# [Exercise aim]
The answer must be an exact copy of the lines from the one containing "Instruction: Click Cancel" through the last line of the records, with the pictures left out.

Extracted data entries
Segment Open
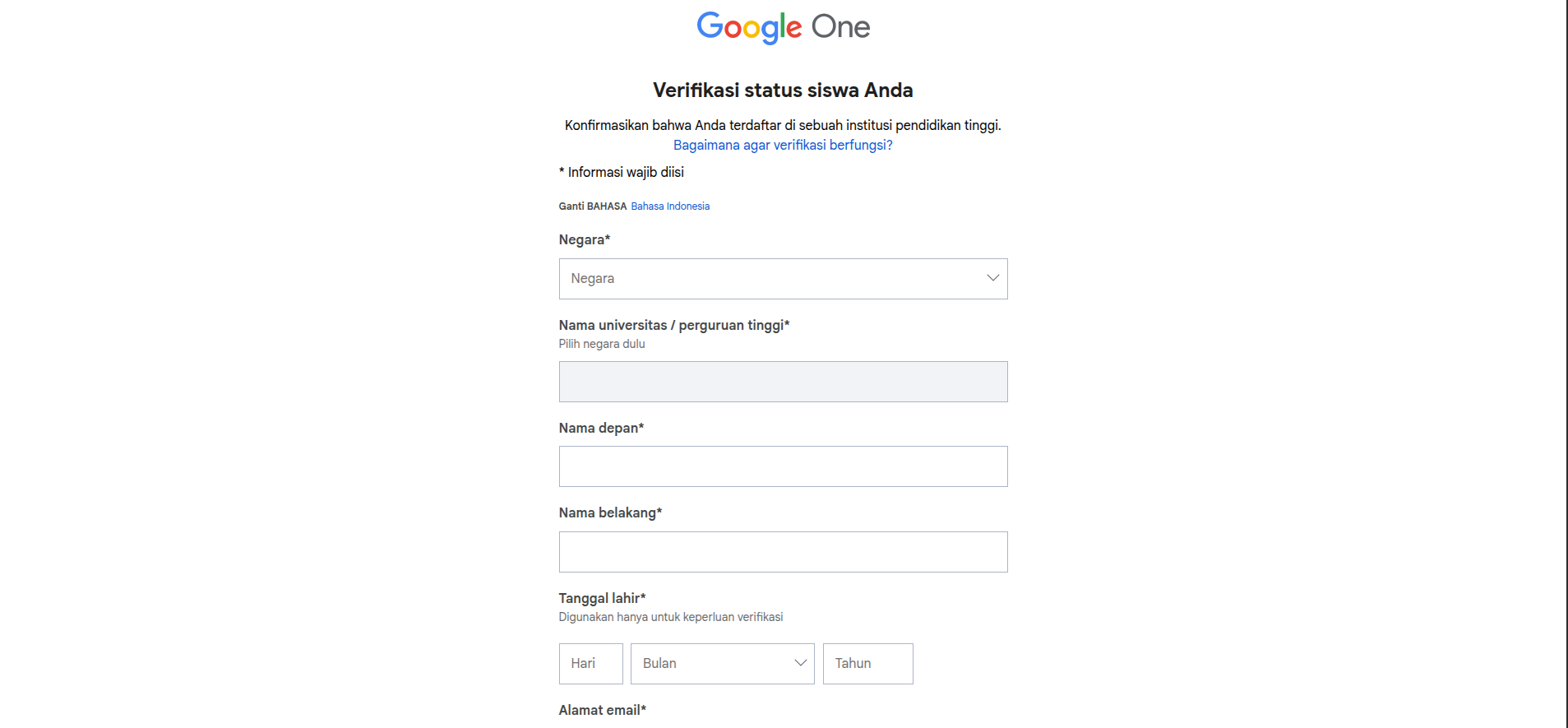Screen dimensions: 1568x728
Task: Click the 'Tanggal lahir*' label
Action: click(602, 599)
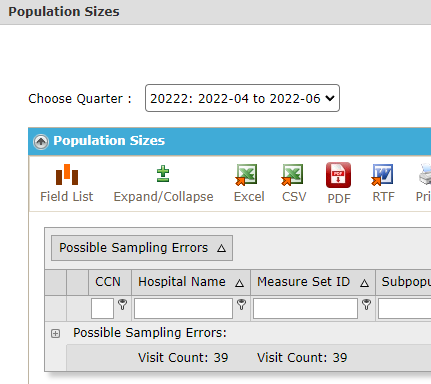Export the grid to CSV

292,174
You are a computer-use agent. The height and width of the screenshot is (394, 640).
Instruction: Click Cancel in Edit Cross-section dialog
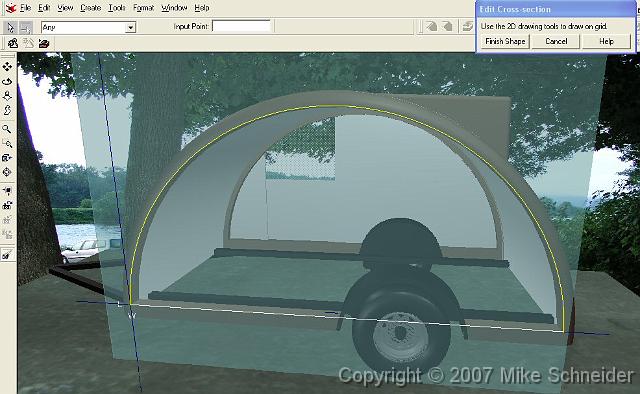(x=556, y=41)
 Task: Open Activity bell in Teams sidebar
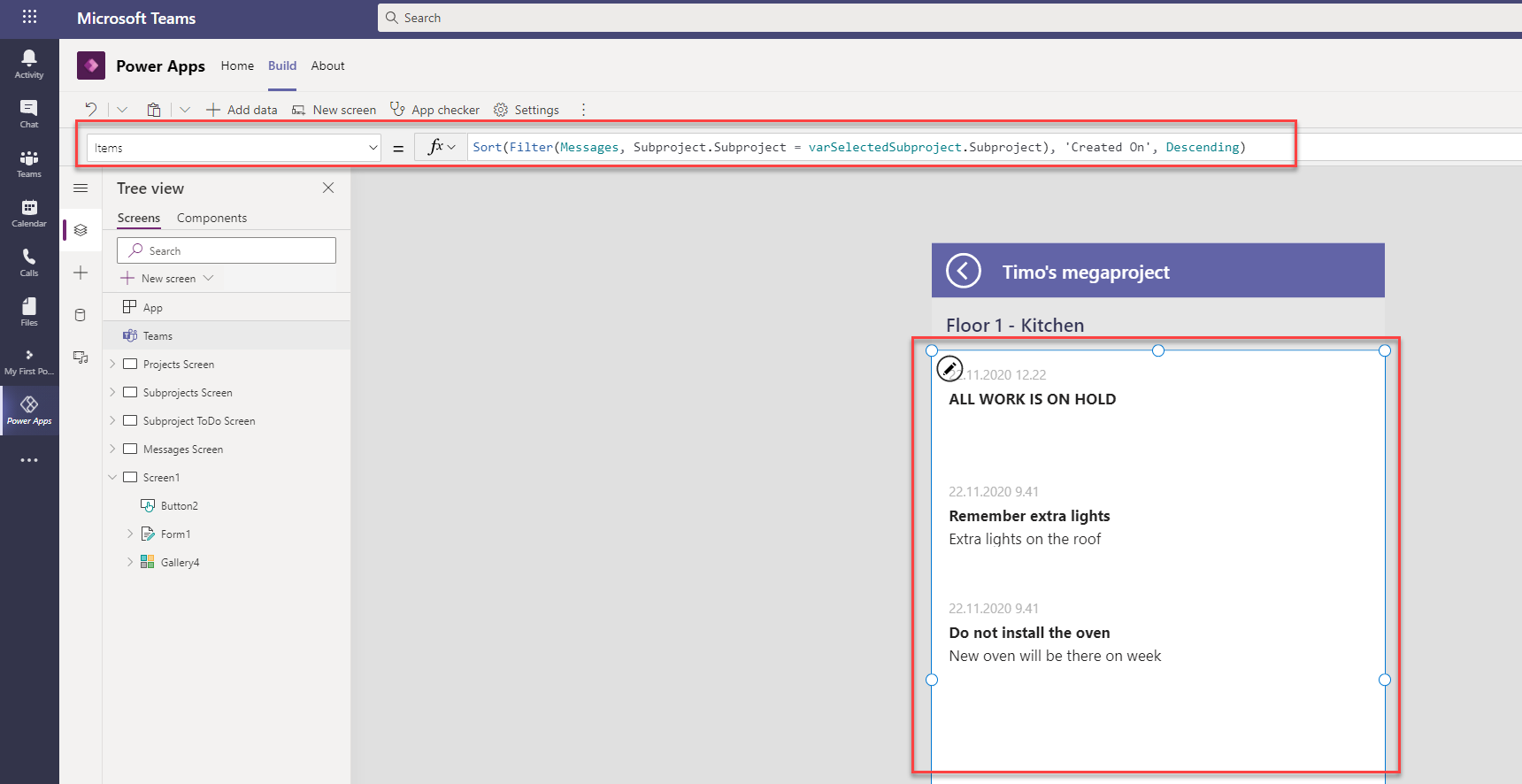[29, 63]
Segment Closed
# [Your response]
Instruction: Click Cancel in Edit Cross-section dialog
(x=556, y=41)
 Task: Open Activity bell in Teams sidebar
[29, 63]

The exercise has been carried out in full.